Unlike Tesla, which started from scratch without a retail sales channel, automakers such as Ford and General Motors (GM) can’t just open their own stores. Franchise laws in most states prohibit manufacturers from competing directly with their dealers for customers and in many states have even prohibited Tesla and other startups from direct sales. Instead, legacy automakers are opting for organizational changes to distribution channels to better compete. 

The Cadillac Solution

When Cadillac announced in 2020 that it was targeting being all electric by 2030, the GM luxury brand told dealers that they would have to invest about $250,000 for tools, training, and other support beginning with the 2022 launch of the LYRIQ EV. For those not willing to make the investment, Cadillac offered to buy back their franchises for as much as $500,000. Approximately one-third of the 875 Cadillac dealers opted for the buyout, but they accounted for only about 10% of the brand’s sales. The remaining 560 dealers are now committed to an electric future.

Ford Opts for Specialization

On March 2, 2022, Ford announced a major corporate reorganization after evaluating whether to spin off its EV business as a separate company. The automaker opted to create distinct EV and ICE business units that remain wholly owned. Ford Blue will focus on ICE products while Ford Model E will develop and produce EVs along with software and services. In 2021, Ford established another business unit focused on commercial vehicles called Ford Pro, and the smart mobility business unit has been rebranded as Ford Drive. This approach allows Ford to use the cash and profit engine that is the ICE business to fund the tens of billions of dollars in investments needed to make the electric transition until those products are fully profitable on their own. 
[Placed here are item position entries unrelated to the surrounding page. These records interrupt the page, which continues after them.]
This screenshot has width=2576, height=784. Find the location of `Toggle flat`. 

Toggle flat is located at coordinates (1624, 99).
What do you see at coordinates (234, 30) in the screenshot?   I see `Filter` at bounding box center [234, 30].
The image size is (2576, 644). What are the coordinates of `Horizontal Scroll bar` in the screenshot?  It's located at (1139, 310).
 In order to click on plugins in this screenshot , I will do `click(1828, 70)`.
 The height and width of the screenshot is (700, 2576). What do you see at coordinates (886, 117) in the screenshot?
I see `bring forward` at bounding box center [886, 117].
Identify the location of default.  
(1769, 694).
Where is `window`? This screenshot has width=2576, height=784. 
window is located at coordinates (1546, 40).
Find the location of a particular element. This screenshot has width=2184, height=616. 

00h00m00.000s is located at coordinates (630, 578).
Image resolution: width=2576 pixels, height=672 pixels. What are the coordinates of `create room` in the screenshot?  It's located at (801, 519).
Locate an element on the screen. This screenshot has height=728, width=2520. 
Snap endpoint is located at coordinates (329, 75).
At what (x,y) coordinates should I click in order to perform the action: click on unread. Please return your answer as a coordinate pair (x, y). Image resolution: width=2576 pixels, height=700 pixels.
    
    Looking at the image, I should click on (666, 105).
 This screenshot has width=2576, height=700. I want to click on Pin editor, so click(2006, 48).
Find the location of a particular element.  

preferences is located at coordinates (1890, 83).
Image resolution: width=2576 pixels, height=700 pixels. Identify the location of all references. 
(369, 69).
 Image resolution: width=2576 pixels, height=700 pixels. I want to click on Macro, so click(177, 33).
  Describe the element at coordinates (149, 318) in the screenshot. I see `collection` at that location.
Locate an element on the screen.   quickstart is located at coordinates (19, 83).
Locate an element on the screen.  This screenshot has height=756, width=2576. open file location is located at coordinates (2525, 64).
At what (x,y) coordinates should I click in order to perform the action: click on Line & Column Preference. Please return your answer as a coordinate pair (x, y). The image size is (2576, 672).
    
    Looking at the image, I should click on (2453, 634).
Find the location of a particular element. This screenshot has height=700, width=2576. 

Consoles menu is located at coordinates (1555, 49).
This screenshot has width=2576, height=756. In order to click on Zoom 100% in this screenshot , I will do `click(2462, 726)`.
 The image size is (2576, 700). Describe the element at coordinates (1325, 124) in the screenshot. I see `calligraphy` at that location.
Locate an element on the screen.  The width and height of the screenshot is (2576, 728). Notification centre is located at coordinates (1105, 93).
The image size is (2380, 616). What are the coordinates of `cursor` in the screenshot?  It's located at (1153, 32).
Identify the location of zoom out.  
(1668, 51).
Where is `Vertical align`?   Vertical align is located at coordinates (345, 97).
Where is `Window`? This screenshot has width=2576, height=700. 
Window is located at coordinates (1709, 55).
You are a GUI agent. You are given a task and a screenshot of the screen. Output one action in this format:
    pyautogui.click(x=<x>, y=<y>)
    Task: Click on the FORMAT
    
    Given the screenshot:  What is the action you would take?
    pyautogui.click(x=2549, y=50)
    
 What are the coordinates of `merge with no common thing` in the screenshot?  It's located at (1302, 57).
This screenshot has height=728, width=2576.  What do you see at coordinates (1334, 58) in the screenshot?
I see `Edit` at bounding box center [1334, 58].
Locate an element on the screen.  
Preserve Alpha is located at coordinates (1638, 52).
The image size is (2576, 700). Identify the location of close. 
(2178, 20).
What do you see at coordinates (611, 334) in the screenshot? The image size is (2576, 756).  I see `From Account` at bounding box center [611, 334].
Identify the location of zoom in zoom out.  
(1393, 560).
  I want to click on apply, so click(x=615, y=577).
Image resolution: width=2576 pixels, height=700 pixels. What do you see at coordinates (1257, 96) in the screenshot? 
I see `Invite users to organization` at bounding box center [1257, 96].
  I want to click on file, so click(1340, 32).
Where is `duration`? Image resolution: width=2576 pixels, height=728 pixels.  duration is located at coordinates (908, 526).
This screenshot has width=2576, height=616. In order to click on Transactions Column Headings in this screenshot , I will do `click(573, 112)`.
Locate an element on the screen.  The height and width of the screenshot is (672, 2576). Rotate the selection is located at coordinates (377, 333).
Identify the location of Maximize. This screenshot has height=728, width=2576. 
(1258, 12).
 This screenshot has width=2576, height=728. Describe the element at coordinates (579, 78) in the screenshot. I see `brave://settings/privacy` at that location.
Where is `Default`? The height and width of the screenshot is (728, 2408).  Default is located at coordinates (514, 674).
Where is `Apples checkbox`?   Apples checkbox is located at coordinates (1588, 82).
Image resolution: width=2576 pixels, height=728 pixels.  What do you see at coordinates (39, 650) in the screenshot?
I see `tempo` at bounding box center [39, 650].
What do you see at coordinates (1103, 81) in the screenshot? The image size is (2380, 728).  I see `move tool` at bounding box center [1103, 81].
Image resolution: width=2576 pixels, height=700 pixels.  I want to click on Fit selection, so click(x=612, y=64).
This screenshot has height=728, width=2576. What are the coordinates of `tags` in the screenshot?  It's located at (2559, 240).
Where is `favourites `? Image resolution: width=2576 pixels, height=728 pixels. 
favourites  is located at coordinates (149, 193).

One of the interesting details from the announcement is that Ford is working to establish new dealer standards and will encourage dealers to specialize. Ford already has about 600 dealers out of its 3,000 retail outlets that focus on commercial vehicles; the company will now be trying to get a significant portion to specialize in EVs. 

Over the past year, in its sales reports, Ford has been specifically calling out the increase in retail factory orders as buyers are not able to find what they want in dealer inventory due to shortages. More customers custom ordering potentially allows EV dealers to slash their inventory and physical footprint, thus driving down costs. Dealers would no longer have to pay financing costs of hundreds of vehicles as soon as they arrive from the factory. This change could offset lost service revenue and make selling EVs more appealing and in turn improve the customer experience. 

Legacy automakers face many challenges in making the transition from ICE to EV, but finally seem to be finding a way around the dealer constraint by pushing dealers to go all-electric or fall by the wayside.